Faut-il proposer un dépistage systématique de l’hypothyroïdie en début de grossesse ?

Depuis des décennies, endocrinologues et obstétriciens débattent sur l’intérêt d’un dépistage systématique de l’hypothyroïdie en début de grossesse. En France, actuellement le dépistage est réservé aux patientes symptomatiques ou ayant des facteurs de risque.
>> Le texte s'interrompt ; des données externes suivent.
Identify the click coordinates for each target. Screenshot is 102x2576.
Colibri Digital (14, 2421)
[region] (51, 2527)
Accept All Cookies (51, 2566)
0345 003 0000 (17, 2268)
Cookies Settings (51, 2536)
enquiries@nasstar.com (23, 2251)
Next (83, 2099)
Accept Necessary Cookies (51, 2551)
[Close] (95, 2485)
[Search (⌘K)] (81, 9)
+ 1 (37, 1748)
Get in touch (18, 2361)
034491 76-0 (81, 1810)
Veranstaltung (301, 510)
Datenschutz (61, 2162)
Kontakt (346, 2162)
Cette discussion a vu le jour après 2 publications en 1999 révélant le risque d’altérations du développement neurologique fœtal en cas d’hypothyroïdie asymptomatique durant la grossesse. Par la suite, d’autres études montraient qu’une hypothyroïdie subclinique (élévation isolée de la TSH) pouvait être à l’origine de complications de la grossesse avec notamment  augmentation des morts fœtales, accouchements prématurés... Le débat est loin d’être clos au regard des arguments en sa faveur et d’autres contre que nous allons détailler :

Arguments favorables à un dépistage systématique :

  • Les recommandations actuelles du dépistage incluent déjà un grand nombre de profil de patientes puisqu’il concerne les femmes : âgées de plus de 30 ans,  présentant des symptômes cliniques évocateurs d’hypothyroïdie,  ayant  des antécédents familiaux de pathologie thyroïdienne ou auto-immune,  ayant  une histoire d’infertilité, de fausse-couches, d’accouchement prématuré, de diabète de type I, de pathologie auto-immune, de goitre ou nodule thyroïdien. Il est également proposé en cas de notion d’anticorps antipéroxydase (ATPO), de chirurgie thyroïdienne ou d’irradiation cervicale.
     
  • Cette liste laisserait cependant échapper, selon les études, 20 à 70% d’hypothyroïdie subclinique.
     
  • Il s’agit d’une pathologie est assez fréquente (2ème désordre endocrinien pendant la grossesse) et une intervention thérapeutique aurait fait, pour certains, la preuve de son efficacité en termes d’amélioration du pronostic infantile.
     
  • Un calcul théorique montre qu’une réduction de 2/3 d’enfants dont le QI est inférieur à 85 suite au  traitement de l’hypothyroïdie de leur mère pourrait économiser 8,3 millions de dollars/femme dépistée.
     
  • La question du début du traitement reste essentielle  puisqu’il doit intervenir bien avant 14 semaines pour espérer interférer sur le développement cérébral de l’enfant.
     
  • Ce dépistage permettrait de diagnostiquer des hypothyroïdies franches asymptomatiques qui resteraient inaperçues avec d’importantes conséquences materno-fœtales,  concernant 1 femme pour 1000 aux Etats-Unis.
     
  • Le rôle du traitement par thyroxine de femmes présentant une TSH haute ou une hypothyroxinémie isolément reste débattu.

 

Arguments défavorables à un dépistage systématique :

  • Initier un dépistage systématique impose des critères stricts : prévalence de la pathologie suffisante pour le justifier dans la population générale,  preuves évidentes du rôle néfaste de cette pathologie et de l’efficacité d’une thérapeutique pour réduire significativement les risques associés, enfin bon rapport cout-efficacité.
     
  • La prévalence de l’hypothyroïdie patente (associant TSH élevée et hormones périphériques basses) est seulement de 1-3 pour 1000 grossesses, insuffisant donc pour justifier un dépistage systématique.
     
  • Cependant, si on y ajoute la population des femmes ayant TSH>2,5  ou des ATPO positifs, alors la prévalence atteindrait 5% : mais toutes ces femmes et leurs enfants encourent-elles les mêmes risques ?
     
  • Une large étude portant sur 22 000 femmes dépistées dont seulement la moitié avait été traité ne montrait pas de différence significative sur le QI des enfants évalué à l’âge de 3 ans.
     
  • Des données contradictoires existent dans la littérature concernant l’impact réel de l’hypothyroïdie subclinique sur les pathologies maternelles comme le taux d’accouchements prématurés, d’hématomes rétroplacentaires, de diabète gestationnel ou de macrosomie.

 

Au total :

La prévalence de femmes en « vraie » hypothyroïdie biologique non diagnostiquée, aux conséquences materno-fœtales prouvées, ne justifie pas à elle seule un dépistage systématique. L’impact de l’hypothyroïdie subclinique (TSH basse isolée ou hypothyroxinémie) sur les complications de la grossesse est à ce jour encore controversé mais un large essai actuellement en cours permettra probablement de répondre à cette question fondamentale permettant de légitimer ou non la mise en place d’un dépistage systématique.

 

Casey B, de Veciana M. Thyroid screening in pregnancy. Am J Obstet Gynecol. 2014;211:351-3.